Short problem: Reproduce word for word the lines of the records from the line with "600x545 pixels. At" up to and including the line with "The image size is (840, 1400). pos(764,13)".

Task input:
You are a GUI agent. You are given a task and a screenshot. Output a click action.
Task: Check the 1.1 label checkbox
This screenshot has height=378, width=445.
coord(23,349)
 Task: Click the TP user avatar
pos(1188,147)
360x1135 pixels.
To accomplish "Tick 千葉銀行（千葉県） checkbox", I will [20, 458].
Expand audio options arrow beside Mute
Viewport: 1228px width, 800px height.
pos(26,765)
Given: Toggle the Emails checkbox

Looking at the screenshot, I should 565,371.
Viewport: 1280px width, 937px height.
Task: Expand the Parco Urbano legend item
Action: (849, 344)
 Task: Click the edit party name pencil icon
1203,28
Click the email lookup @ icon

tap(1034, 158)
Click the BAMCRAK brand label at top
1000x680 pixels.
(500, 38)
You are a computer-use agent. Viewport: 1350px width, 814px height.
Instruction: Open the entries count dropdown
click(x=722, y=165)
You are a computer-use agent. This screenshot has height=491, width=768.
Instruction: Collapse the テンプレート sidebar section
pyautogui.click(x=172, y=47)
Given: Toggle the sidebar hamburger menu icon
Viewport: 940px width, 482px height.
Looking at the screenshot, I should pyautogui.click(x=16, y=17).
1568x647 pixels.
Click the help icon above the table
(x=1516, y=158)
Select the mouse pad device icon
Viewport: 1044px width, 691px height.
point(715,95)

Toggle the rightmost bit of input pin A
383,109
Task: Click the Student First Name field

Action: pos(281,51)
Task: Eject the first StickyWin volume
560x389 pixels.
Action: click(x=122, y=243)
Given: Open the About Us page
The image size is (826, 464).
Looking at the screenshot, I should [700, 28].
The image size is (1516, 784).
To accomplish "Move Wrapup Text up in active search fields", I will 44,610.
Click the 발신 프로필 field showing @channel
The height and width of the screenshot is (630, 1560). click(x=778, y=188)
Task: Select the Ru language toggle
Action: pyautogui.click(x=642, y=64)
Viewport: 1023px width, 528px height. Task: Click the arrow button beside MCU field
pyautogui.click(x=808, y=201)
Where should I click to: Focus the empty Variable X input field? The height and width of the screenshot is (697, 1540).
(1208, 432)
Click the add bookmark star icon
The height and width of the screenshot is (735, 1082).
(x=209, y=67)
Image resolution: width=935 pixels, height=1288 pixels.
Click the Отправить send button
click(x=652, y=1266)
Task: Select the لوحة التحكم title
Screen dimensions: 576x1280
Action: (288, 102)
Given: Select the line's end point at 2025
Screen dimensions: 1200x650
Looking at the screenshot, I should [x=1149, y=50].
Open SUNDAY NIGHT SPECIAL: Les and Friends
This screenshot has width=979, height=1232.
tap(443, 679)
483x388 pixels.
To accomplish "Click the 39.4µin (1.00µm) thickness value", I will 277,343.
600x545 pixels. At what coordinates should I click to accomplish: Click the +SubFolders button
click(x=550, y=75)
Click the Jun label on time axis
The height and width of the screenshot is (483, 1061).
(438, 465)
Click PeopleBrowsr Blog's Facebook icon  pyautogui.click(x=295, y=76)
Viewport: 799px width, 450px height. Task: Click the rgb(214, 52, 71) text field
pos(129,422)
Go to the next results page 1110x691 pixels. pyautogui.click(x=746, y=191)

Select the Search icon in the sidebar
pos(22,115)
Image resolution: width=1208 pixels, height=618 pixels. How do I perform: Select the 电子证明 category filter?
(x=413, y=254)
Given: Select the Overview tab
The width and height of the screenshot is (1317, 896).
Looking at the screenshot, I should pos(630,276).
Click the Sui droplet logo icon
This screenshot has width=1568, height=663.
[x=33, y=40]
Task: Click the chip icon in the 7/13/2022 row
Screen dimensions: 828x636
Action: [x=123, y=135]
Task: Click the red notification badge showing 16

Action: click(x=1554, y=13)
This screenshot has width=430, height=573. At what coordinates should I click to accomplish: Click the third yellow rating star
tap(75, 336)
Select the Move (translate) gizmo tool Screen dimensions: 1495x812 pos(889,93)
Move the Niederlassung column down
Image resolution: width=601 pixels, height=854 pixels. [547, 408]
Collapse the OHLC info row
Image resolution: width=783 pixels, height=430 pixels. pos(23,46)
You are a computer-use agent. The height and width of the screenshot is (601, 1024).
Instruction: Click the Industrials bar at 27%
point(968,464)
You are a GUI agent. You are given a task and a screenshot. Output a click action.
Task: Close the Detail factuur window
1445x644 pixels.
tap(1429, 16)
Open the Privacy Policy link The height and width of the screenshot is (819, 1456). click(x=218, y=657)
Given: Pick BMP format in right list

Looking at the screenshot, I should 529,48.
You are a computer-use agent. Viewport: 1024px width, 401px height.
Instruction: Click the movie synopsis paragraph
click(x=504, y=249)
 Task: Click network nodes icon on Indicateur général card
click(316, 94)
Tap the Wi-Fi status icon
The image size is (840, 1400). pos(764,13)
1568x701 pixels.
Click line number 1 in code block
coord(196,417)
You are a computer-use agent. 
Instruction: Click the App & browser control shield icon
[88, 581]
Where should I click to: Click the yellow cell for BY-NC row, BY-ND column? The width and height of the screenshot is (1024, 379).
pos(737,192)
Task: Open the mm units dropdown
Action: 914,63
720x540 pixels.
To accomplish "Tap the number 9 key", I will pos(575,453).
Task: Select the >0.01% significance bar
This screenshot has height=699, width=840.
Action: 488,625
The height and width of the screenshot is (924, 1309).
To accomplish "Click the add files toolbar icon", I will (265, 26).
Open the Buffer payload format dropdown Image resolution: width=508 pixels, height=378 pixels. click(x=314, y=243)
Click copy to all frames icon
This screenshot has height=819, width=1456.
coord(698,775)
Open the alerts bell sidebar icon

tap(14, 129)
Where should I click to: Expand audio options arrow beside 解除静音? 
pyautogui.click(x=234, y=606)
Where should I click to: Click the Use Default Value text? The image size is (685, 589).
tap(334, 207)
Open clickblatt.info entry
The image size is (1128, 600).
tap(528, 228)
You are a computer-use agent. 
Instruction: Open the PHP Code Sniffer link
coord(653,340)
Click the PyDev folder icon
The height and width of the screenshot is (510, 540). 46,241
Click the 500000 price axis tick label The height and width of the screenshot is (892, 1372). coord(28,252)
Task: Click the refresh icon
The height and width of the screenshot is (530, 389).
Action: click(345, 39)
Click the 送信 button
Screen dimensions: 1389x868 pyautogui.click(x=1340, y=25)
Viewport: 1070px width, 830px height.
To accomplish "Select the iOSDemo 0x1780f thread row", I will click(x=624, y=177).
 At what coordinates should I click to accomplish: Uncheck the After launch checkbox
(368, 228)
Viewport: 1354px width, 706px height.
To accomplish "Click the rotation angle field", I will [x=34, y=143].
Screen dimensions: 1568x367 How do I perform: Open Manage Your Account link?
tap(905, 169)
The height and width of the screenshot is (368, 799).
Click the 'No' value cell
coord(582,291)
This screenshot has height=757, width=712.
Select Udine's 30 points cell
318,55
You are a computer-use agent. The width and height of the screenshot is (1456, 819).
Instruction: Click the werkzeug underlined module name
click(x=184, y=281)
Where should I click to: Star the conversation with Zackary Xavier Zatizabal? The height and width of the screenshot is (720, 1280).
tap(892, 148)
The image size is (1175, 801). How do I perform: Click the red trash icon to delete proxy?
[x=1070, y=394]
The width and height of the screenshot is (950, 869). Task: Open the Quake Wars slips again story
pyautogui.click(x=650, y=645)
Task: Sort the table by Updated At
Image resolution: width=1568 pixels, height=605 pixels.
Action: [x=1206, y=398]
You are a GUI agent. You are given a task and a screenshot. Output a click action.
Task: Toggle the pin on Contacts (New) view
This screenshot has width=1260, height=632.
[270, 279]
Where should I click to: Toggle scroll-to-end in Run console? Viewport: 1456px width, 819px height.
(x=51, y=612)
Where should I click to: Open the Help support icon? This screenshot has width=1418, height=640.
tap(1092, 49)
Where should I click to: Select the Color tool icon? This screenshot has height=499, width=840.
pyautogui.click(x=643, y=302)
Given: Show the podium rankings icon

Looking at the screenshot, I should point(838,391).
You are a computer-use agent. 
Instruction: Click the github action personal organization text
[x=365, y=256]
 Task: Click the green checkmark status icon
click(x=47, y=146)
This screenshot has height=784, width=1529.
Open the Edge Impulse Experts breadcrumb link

Response to this task:
600x545 pixels. At what coordinates should I click to accomplish: Click the +SubFolders button
click(x=550, y=75)
Click the Jun label on time axis
The height and width of the screenshot is (483, 1061).
(438, 465)
Click PeopleBrowsr Blog's Facebook icon  pyautogui.click(x=295, y=76)
Viewport: 799px width, 450px height. Task: Click the rgb(214, 52, 71) text field
pos(129,422)
Go to the next results page 1110x691 pixels. pyautogui.click(x=746, y=191)

Select the Search icon in the sidebar
pos(22,115)
Image resolution: width=1208 pixels, height=618 pixels. How do I perform: Select the 电子证明 category filter?
(x=413, y=254)
Given: Select the Overview tab
The width and height of the screenshot is (1317, 896).
Looking at the screenshot, I should pos(630,276).
Click the Sui droplet logo icon
This screenshot has width=1568, height=663.
[x=33, y=40]
Task: Click the chip icon in the 7/13/2022 row
Screen dimensions: 828x636
Action: [x=123, y=135]
Task: Click the red notification badge showing 16

Action: click(x=1554, y=13)
This screenshot has width=430, height=573. At what coordinates should I click to accomplish: Click the third yellow rating star
tap(75, 336)
Select the Move (translate) gizmo tool Screen dimensions: 1495x812 pos(889,93)
Move the Niederlassung column down
Image resolution: width=601 pixels, height=854 pixels. [547, 408]
Collapse the OHLC info row
Image resolution: width=783 pixels, height=430 pixels. pos(23,46)
You are a computer-use agent. The height and width of the screenshot is (601, 1024).
Instruction: Click the Industrials bar at 27%
point(968,464)
You are a GUI agent. You are given a task and a screenshot. Output a click action.
Task: Close the Detail factuur window
1445x644 pixels.
tap(1429, 16)
Open the Privacy Policy link The height and width of the screenshot is (819, 1456). click(x=218, y=657)
Given: Pick BMP format in right list

Looking at the screenshot, I should 529,48.
You are a computer-use agent. Viewport: 1024px width, 401px height.
Instruction: Click the movie synopsis paragraph
click(x=504, y=249)
 Task: Click network nodes icon on Indicateur général card
click(316, 94)
Tap the Wi-Fi status icon
The image size is (840, 1400). pos(764,13)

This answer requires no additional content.